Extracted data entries
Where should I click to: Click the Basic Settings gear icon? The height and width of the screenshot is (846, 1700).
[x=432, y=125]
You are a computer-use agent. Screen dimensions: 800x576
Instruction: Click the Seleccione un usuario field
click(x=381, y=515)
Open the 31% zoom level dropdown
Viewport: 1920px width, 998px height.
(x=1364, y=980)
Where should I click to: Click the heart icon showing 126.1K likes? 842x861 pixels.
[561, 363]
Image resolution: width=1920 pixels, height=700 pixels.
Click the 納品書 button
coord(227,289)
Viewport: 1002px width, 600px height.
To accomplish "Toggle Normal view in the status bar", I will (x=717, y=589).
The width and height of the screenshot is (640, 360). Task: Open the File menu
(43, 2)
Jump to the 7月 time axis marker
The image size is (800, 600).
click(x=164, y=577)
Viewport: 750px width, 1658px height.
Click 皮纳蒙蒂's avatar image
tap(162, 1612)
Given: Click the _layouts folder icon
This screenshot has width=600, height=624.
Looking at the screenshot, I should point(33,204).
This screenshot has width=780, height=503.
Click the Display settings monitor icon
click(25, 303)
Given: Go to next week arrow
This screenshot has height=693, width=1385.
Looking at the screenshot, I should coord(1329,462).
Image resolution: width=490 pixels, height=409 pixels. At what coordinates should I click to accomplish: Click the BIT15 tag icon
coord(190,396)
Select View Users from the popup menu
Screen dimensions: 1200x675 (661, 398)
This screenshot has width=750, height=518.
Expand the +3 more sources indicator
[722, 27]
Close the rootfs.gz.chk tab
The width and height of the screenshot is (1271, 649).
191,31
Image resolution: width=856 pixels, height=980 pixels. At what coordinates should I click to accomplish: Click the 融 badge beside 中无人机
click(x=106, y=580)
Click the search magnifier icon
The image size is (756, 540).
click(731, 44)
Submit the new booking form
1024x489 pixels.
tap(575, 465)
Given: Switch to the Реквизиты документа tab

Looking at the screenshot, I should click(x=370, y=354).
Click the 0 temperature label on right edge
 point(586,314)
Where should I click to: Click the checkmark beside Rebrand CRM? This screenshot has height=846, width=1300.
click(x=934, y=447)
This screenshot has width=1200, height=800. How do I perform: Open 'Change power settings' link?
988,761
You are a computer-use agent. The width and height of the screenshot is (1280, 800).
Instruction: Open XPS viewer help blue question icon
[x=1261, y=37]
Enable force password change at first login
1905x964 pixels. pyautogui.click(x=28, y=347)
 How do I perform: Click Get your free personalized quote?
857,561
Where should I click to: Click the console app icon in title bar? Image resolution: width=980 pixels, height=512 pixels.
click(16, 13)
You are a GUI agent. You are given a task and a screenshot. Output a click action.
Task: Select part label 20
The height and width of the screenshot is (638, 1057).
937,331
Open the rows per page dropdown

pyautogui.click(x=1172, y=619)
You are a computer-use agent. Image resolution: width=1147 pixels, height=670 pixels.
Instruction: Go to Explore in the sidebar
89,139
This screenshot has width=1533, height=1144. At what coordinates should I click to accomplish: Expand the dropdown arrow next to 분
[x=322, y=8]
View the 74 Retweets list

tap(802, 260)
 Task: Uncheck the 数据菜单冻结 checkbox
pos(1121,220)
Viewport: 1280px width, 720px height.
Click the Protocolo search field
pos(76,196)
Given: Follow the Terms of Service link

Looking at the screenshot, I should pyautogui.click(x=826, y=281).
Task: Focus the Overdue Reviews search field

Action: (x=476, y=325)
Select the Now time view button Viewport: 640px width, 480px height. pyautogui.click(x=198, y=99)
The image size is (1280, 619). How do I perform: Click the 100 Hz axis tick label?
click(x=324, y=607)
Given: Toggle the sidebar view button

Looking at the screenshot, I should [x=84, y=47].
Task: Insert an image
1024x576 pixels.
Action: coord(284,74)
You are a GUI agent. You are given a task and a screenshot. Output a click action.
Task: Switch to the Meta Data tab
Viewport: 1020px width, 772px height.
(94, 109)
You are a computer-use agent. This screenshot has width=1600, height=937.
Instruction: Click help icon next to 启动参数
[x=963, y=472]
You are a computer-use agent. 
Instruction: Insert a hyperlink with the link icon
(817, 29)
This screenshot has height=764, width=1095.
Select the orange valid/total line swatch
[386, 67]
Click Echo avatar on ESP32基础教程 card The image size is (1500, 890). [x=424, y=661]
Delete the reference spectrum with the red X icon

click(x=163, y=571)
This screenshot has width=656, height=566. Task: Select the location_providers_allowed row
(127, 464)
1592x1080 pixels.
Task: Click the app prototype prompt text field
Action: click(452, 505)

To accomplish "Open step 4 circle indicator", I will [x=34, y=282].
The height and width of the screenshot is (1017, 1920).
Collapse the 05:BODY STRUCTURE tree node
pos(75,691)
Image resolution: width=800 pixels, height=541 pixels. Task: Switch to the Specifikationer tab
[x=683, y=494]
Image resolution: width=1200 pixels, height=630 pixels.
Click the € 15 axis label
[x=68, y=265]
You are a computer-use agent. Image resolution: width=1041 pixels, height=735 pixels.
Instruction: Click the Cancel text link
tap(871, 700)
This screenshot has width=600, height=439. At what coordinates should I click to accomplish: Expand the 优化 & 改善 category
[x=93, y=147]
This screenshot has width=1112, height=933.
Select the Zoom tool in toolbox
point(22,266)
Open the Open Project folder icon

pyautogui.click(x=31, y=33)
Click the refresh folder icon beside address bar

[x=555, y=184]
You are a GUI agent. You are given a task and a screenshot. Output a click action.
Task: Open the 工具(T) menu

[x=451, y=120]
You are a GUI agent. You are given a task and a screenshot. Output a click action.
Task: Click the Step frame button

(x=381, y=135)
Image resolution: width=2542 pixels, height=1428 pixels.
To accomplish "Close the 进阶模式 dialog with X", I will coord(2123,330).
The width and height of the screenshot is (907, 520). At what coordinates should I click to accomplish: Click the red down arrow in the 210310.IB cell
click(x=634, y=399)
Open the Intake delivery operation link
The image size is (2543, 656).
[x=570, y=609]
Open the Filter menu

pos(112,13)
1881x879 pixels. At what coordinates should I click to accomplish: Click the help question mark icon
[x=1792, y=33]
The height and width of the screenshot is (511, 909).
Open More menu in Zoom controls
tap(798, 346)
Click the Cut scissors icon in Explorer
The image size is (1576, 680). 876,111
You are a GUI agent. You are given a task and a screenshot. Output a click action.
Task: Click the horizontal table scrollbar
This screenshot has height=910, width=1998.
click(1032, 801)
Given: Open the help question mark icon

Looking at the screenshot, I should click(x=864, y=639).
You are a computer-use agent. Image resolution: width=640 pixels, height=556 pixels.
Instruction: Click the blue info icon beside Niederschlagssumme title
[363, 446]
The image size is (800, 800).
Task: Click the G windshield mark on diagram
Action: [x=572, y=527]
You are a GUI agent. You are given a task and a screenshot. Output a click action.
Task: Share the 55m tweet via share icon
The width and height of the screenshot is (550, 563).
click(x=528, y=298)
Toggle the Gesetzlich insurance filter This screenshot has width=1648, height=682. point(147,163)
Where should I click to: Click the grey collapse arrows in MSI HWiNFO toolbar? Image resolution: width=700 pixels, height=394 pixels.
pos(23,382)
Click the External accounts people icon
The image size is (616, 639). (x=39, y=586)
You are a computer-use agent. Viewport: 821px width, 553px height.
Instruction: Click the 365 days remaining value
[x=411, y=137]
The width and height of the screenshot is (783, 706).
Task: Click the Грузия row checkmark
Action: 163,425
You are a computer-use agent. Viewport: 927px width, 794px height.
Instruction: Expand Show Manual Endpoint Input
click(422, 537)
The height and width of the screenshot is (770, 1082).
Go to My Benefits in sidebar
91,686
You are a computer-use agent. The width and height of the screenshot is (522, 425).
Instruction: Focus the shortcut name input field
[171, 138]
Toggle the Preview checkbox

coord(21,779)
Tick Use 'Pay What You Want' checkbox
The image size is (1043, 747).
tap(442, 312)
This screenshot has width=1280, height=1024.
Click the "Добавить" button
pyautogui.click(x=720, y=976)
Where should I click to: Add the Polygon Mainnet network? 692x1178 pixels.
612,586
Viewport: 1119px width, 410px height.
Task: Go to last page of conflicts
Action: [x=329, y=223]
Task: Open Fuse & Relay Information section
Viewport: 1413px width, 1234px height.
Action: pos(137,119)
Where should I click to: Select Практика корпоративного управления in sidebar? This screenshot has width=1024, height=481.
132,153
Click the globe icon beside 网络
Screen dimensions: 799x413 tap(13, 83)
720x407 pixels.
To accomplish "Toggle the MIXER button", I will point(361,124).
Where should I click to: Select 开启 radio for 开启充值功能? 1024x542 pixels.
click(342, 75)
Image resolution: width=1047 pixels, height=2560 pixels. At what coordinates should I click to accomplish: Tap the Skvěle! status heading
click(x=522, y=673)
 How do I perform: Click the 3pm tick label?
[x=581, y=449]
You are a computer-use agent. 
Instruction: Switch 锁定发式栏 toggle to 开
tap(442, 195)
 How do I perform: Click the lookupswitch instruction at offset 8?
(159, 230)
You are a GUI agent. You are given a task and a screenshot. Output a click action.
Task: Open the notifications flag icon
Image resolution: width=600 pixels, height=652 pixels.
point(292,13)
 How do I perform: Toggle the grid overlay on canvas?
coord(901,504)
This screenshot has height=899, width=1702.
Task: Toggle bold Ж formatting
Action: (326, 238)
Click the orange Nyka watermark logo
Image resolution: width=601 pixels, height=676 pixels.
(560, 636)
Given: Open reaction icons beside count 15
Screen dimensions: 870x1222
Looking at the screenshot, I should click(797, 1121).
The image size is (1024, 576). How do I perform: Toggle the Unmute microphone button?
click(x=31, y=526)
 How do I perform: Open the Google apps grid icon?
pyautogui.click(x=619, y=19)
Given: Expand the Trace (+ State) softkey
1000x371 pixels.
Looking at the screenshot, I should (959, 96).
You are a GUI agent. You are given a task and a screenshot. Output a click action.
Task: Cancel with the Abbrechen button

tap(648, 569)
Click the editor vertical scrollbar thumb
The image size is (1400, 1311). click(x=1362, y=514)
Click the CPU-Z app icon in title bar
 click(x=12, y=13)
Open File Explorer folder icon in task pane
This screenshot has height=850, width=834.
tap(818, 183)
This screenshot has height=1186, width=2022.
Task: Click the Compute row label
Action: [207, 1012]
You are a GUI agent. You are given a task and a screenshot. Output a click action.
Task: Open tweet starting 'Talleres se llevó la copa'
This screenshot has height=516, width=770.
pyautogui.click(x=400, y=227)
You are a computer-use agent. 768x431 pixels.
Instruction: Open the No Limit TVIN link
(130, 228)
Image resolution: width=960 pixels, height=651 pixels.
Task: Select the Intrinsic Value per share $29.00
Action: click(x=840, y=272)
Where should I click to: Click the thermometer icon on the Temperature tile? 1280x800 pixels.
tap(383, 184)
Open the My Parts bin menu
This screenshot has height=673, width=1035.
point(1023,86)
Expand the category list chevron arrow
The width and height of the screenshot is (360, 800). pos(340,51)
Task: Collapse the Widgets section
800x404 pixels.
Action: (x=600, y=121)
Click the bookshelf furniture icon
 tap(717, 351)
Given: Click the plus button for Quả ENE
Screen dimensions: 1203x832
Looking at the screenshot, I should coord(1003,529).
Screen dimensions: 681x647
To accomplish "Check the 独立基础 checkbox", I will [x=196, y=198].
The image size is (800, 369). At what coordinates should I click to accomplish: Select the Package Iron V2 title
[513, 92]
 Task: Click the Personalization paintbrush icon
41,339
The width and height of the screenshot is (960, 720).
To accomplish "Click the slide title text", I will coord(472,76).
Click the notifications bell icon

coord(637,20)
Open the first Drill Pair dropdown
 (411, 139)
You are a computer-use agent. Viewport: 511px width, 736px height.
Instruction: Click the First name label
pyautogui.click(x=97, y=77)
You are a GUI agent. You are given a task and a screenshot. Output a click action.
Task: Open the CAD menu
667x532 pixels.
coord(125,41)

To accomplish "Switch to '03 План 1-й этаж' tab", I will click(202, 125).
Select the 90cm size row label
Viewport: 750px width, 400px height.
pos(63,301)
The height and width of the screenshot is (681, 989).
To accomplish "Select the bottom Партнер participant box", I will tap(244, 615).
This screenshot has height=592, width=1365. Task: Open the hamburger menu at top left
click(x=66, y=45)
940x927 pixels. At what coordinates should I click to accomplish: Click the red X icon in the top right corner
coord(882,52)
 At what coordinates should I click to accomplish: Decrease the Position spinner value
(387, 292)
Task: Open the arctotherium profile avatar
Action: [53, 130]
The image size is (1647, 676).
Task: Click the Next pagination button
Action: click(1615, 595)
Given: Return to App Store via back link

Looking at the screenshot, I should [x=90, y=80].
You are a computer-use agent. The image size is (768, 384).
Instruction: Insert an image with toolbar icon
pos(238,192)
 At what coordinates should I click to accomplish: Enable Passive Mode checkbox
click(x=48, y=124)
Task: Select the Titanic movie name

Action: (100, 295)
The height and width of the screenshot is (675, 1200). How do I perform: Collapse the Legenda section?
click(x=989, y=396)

Brief — Select and copy each line from the data that includes the word "Close".

Result for this exercise —
Close the rootfs.gz.chk tab
To accomplish "Close the 进阶模式 dialog with X", I will coord(2123,330).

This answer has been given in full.